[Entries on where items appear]
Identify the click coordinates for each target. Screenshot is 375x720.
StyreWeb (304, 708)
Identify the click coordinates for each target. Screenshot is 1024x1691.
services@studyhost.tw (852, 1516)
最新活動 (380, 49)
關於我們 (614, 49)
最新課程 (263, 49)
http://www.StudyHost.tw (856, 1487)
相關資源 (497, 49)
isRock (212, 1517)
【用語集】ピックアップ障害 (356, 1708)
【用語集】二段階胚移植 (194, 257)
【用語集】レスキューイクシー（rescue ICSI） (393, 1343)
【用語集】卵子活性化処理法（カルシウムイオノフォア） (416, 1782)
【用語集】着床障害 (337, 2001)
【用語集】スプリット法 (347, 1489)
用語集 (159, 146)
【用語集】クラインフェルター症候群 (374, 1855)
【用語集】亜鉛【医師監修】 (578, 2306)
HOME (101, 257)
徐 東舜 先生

• Your goal: Copy every line of the listing above without changing anything.

• Answer:
Identify the click coordinates for each target. Screenshot is 375x720.
StyreWeb (304, 708)
Identify the click coordinates for each target. Screenshot is 1024x1691.
services@studyhost.tw (852, 1516)
最新活動 (380, 49)
關於我們 (614, 49)
最新課程 (263, 49)
http://www.StudyHost.tw (856, 1487)
相關資源 (497, 49)
isRock (212, 1517)
【用語集】ピックアップ障害 (356, 1708)
【用語集】二段階胚移植 (194, 257)
【用語集】レスキューイクシー（rescue ICSI） (393, 1343)
【用語集】卵子活性化処理法（カルシウムイオノフォア） (416, 1782)
【用語集】着床障害 (337, 2001)
【用語集】スプリット法 (347, 1489)
用語集 (159, 146)
【用語集】クラインフェルター症候群 (374, 1855)
【用語集】亜鉛【医師監修】 (578, 2306)
HOME (101, 257)
徐 東舜 先生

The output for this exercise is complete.